- Born: Boston, Massachusetts, U.S.
- Occupations: Actor and Author
- Years active: 1990-Present
- Children: 2
- Website: http://www.ericloren.com/

= Eric Loren =

American actor

Eric Loren is an American film and television actor, and author.

He has appeared on many TV shows and films. His most notable film roles are as Deputy Ryan in The Fourth Kind, as well as appearing in small roles in Red Lights and Green Zone. He also had a voice role in The Garfield Movie.
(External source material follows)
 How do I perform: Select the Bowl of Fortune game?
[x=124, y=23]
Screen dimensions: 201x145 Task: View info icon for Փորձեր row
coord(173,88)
Loren has also appeared on television. He has had small roles in Doctor Who and its spin-off shows. He has had larger roles in shows including Weirdsister College where he played Dr Andy Starfinder. He also was the narrator for American documentary series Strip the Cosmos for all of its episodes from 2014 to 2020.

He has also voiced characters in many video games, including Overkill's The Walking Dead and Star Wars Battlefront.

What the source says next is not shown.